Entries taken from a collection

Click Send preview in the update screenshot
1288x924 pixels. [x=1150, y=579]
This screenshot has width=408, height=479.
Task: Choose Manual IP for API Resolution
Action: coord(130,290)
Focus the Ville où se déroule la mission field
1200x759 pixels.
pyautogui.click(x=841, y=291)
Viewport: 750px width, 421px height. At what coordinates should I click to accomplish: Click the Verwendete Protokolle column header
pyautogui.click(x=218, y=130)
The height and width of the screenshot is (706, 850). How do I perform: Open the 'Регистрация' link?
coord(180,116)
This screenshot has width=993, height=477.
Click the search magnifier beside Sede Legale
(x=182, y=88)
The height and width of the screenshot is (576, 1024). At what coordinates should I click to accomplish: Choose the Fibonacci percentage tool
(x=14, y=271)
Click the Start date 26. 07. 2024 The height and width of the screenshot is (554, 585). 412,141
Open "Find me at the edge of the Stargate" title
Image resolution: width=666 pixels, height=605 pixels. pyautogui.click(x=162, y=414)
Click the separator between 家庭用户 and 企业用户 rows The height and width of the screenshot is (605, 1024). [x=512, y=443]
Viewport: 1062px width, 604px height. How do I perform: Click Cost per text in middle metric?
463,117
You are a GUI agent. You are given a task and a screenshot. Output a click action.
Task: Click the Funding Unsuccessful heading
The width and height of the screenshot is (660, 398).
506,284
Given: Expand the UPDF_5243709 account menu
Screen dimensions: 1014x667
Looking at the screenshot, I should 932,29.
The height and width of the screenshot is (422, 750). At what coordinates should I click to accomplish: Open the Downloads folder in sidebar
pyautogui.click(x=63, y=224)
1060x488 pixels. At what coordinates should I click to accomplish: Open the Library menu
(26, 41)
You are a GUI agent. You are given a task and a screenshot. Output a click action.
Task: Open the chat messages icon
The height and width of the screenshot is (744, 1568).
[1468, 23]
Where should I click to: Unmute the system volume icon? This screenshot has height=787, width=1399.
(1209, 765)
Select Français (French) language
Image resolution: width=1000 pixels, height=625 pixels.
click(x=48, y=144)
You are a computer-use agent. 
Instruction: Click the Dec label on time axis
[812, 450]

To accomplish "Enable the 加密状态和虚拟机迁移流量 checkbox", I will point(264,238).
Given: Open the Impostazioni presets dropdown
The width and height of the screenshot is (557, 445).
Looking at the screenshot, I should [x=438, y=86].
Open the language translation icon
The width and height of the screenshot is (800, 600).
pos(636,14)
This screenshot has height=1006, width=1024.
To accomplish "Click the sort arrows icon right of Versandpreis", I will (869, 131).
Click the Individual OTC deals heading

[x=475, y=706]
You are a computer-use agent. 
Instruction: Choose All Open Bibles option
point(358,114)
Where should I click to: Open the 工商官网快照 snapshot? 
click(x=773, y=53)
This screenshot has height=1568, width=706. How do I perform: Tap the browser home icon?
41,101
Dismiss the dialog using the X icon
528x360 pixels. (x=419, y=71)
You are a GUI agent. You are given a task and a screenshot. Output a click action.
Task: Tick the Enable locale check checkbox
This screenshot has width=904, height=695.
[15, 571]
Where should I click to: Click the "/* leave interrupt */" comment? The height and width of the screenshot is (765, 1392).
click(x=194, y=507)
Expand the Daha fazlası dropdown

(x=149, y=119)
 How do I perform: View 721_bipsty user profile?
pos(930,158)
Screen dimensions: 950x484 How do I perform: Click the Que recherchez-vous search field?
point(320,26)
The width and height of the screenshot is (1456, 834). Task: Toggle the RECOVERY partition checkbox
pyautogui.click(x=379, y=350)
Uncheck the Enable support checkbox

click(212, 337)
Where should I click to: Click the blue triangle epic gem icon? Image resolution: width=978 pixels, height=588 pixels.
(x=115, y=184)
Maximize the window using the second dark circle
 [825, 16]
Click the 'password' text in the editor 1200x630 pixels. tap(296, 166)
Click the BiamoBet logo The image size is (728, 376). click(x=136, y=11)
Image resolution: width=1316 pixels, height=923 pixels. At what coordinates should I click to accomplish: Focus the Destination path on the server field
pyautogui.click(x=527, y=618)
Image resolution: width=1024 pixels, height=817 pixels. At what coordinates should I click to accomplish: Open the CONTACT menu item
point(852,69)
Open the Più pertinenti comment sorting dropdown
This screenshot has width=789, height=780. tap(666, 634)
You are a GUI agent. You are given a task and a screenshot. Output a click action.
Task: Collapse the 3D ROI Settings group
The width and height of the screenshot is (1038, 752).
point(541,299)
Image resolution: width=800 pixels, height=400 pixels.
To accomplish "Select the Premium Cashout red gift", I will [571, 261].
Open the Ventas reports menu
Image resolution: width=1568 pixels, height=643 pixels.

Task
What is needed is one number: how many lines of the records above contain the word "Select".

Answer to the exercise
2